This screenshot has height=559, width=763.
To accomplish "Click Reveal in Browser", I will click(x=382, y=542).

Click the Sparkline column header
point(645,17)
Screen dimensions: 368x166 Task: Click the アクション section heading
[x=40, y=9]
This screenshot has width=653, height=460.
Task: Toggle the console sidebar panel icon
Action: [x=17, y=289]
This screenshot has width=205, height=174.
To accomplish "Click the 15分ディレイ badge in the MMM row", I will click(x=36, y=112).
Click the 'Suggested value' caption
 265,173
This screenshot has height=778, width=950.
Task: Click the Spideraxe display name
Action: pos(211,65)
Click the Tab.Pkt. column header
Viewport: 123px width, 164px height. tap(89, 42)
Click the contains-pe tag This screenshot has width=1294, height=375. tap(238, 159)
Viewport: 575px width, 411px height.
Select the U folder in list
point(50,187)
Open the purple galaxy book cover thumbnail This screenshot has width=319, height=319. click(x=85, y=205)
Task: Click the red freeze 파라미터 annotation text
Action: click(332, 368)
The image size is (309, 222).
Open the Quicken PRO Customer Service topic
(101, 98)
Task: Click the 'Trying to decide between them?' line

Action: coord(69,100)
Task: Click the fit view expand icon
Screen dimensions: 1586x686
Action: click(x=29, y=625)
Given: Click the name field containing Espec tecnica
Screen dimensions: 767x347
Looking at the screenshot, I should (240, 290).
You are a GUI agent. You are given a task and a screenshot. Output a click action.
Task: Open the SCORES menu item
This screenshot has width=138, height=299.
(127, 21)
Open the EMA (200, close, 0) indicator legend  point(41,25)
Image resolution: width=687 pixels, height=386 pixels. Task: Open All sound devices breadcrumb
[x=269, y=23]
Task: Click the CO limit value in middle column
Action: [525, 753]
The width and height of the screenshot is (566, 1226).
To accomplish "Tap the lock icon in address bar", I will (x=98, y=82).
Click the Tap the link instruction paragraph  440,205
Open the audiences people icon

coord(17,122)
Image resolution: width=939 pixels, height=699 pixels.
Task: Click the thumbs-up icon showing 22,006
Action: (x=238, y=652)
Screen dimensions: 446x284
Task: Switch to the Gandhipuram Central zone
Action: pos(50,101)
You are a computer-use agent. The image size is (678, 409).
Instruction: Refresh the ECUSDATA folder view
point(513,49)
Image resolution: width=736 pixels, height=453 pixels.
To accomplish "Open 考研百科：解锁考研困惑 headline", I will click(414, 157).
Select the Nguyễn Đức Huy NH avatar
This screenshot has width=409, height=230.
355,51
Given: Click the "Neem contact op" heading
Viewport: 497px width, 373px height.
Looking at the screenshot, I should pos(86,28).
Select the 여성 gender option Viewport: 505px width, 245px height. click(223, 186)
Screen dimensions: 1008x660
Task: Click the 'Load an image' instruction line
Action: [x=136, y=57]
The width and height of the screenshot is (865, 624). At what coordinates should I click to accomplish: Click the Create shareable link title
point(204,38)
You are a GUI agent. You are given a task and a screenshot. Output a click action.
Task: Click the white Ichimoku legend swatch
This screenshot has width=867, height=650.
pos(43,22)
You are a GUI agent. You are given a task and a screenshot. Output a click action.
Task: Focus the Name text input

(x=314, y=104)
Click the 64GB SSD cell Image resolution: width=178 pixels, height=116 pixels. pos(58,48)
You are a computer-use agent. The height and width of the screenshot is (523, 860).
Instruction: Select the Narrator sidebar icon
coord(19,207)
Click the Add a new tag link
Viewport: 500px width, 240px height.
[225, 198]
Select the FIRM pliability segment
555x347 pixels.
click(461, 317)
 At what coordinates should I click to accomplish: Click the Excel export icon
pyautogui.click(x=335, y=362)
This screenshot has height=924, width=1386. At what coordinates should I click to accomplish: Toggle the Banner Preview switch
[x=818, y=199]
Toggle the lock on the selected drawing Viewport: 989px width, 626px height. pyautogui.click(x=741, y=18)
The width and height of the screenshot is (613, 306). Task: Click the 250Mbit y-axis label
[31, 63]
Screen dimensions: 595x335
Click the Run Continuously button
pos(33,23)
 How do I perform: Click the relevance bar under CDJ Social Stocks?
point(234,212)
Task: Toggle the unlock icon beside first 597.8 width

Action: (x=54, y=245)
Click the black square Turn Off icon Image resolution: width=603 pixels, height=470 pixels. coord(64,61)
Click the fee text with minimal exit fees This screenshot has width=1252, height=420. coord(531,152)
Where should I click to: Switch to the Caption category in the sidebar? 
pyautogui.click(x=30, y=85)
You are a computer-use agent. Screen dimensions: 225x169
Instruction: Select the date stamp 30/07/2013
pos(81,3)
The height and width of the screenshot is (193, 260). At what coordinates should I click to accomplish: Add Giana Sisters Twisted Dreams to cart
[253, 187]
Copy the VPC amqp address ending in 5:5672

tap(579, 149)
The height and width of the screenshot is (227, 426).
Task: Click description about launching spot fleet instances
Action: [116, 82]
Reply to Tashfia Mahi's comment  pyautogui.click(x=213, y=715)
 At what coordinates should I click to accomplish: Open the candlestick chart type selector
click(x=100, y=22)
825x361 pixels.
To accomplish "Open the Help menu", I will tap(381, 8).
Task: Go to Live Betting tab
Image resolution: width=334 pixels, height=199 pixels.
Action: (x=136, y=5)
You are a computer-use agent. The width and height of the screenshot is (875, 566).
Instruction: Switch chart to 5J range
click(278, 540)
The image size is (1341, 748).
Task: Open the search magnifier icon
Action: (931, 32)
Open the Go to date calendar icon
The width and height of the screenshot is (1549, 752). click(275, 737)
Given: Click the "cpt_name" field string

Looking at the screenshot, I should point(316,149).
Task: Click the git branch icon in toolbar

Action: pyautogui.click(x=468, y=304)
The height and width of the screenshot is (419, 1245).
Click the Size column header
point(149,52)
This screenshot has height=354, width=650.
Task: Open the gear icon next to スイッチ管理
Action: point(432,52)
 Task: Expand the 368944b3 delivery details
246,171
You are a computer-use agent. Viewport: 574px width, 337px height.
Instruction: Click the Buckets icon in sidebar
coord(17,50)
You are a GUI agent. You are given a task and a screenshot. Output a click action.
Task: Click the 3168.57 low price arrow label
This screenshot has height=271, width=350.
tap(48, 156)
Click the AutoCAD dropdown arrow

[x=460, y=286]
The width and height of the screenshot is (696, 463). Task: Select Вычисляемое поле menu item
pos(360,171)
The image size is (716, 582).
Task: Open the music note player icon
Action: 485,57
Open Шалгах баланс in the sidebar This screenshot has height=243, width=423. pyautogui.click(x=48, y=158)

########################################

Transcribe each entry exactly as it appears.

This screenshot has height=559, width=763.
To accomplish "Click Reveal in Browser", I will click(x=382, y=542).

Click the Sparkline column header
point(645,17)
Screen dimensions: 368x166 Task: Click the アクション section heading
[x=40, y=9]
This screenshot has width=653, height=460.
Task: Toggle the console sidebar panel icon
Action: [x=17, y=289]
This screenshot has width=205, height=174.
To accomplish "Click the 15分ディレイ badge in the MMM row", I will click(x=36, y=112).
Click the 'Suggested value' caption
 265,173
This screenshot has height=778, width=950.
Task: Click the Spideraxe display name
Action: pos(211,65)
Click the Tab.Pkt. column header
Viewport: 123px width, 164px height. tap(89, 42)
Click the contains-pe tag This screenshot has width=1294, height=375. tap(238, 159)
Viewport: 575px width, 411px height.
Select the U folder in list
point(50,187)
Open the purple galaxy book cover thumbnail This screenshot has width=319, height=319. click(x=85, y=205)
Task: Click the red freeze 파라미터 annotation text
Action: click(332, 368)
The image size is (309, 222).
Open the Quicken PRO Customer Service topic
(101, 98)
Task: Click the 'Trying to decide between them?' line

Action: coord(69,100)
Task: Click the fit view expand icon
Screen dimensions: 1586x686
Action: click(x=29, y=625)
Given: Click the name field containing Espec tecnica
Screen dimensions: 767x347
Looking at the screenshot, I should (240, 290).
You are a GUI agent. You are given a task and a screenshot. Output a click action.
Task: Open the SCORES menu item
This screenshot has width=138, height=299.
(127, 21)
Open the EMA (200, close, 0) indicator legend  point(41,25)
Image resolution: width=687 pixels, height=386 pixels. Task: Open All sound devices breadcrumb
[x=269, y=23]
Task: Click the CO limit value in middle column
Action: [525, 753]
The width and height of the screenshot is (566, 1226).
To accomplish "Tap the lock icon in address bar", I will (x=98, y=82).
Click the Tap the link instruction paragraph  440,205
Open the audiences people icon

coord(17,122)
Image resolution: width=939 pixels, height=699 pixels.
Task: Click the thumbs-up icon showing 22,006
Action: (x=238, y=652)
Screen dimensions: 446x284
Task: Switch to the Gandhipuram Central zone
Action: pos(50,101)
You are a computer-use agent. The image size is (678, 409).
Instruction: Refresh the ECUSDATA folder view
point(513,49)
Image resolution: width=736 pixels, height=453 pixels.
To accomplish "Open 考研百科：解锁考研困惑 headline", I will click(414, 157).
Select the Nguyễn Đức Huy NH avatar
This screenshot has width=409, height=230.
355,51
Given: Click the "Neem contact op" heading
Viewport: 497px width, 373px height.
Looking at the screenshot, I should pos(86,28).
Select the 여성 gender option Viewport: 505px width, 245px height. click(223, 186)
Screen dimensions: 1008x660
Task: Click the 'Load an image' instruction line
Action: [x=136, y=57]
The width and height of the screenshot is (865, 624). At what coordinates should I click to accomplish: Click the Create shareable link title
point(204,38)
You are a GUI agent. You are given a task and a screenshot. Output a click action.
Task: Click the white Ichimoku legend swatch
This screenshot has width=867, height=650.
pos(43,22)
You are a GUI agent. You are given a task and a screenshot. Output a click action.
Task: Focus the Name text input

(x=314, y=104)
Click the 64GB SSD cell Image resolution: width=178 pixels, height=116 pixels. pos(58,48)
You are a computer-use agent. The height and width of the screenshot is (523, 860).
Instruction: Select the Narrator sidebar icon
coord(19,207)
Click the Add a new tag link
Viewport: 500px width, 240px height.
[225, 198]
Select the FIRM pliability segment
555x347 pixels.
click(461, 317)
 At what coordinates should I click to accomplish: Click the Excel export icon
pyautogui.click(x=335, y=362)
This screenshot has height=924, width=1386. At what coordinates should I click to accomplish: Toggle the Banner Preview switch
[x=818, y=199]
Toggle the lock on the selected drawing Viewport: 989px width, 626px height. pyautogui.click(x=741, y=18)
The width and height of the screenshot is (613, 306). Task: Click the 250Mbit y-axis label
[31, 63]
Screen dimensions: 595x335
Click the Run Continuously button
pos(33,23)
 How do I perform: Click the relevance bar under CDJ Social Stocks?
point(234,212)
Task: Toggle the unlock icon beside first 597.8 width

Action: (x=54, y=245)
Click the black square Turn Off icon Image resolution: width=603 pixels, height=470 pixels. coord(64,61)
Click the fee text with minimal exit fees This screenshot has width=1252, height=420. coord(531,152)
Where should I click to: Switch to the Caption category in the sidebar? 
pyautogui.click(x=30, y=85)
You are a computer-use agent. Screen dimensions: 225x169
Instruction: Select the date stamp 30/07/2013
pos(81,3)
The height and width of the screenshot is (193, 260). At what coordinates should I click to accomplish: Add Giana Sisters Twisted Dreams to cart
[253, 187]
Copy the VPC amqp address ending in 5:5672

tap(579, 149)
The height and width of the screenshot is (227, 426).
Task: Click description about launching spot fleet instances
Action: [116, 82]
Reply to Tashfia Mahi's comment  pyautogui.click(x=213, y=715)
 At what coordinates should I click to accomplish: Open the candlestick chart type selector
click(x=100, y=22)
825x361 pixels.
To accomplish "Open the Help menu", I will tap(381, 8).
Task: Go to Live Betting tab
Image resolution: width=334 pixels, height=199 pixels.
Action: (x=136, y=5)
You are a computer-use agent. The width and height of the screenshot is (875, 566).
Instruction: Switch chart to 5J range
click(278, 540)
The image size is (1341, 748).
Task: Open the search magnifier icon
Action: (931, 32)
Open the Go to date calendar icon
The width and height of the screenshot is (1549, 752). click(275, 737)
Given: Click the "cpt_name" field string

Looking at the screenshot, I should point(316,149).
Task: Click the git branch icon in toolbar

Action: pyautogui.click(x=468, y=304)
The height and width of the screenshot is (419, 1245).
Click the Size column header
point(149,52)
This screenshot has height=354, width=650.
Task: Open the gear icon next to スイッチ管理
Action: point(432,52)
 Task: Expand the 368944b3 delivery details
246,171
You are a computer-use agent. Viewport: 574px width, 337px height.
Instruction: Click the Buckets icon in sidebar
coord(17,50)
You are a GUI agent. You are given a task and a screenshot. Output a click action.
Task: Click the 3168.57 low price arrow label
This screenshot has height=271, width=350.
tap(48, 156)
Click the AutoCAD dropdown arrow

[x=460, y=286]
The width and height of the screenshot is (696, 463). Task: Select Вычисляемое поле menu item
pos(360,171)
The image size is (716, 582).
Task: Open the music note player icon
Action: 485,57
Open Шалгах баланс in the sidebar This screenshot has height=243, width=423. pyautogui.click(x=48, y=158)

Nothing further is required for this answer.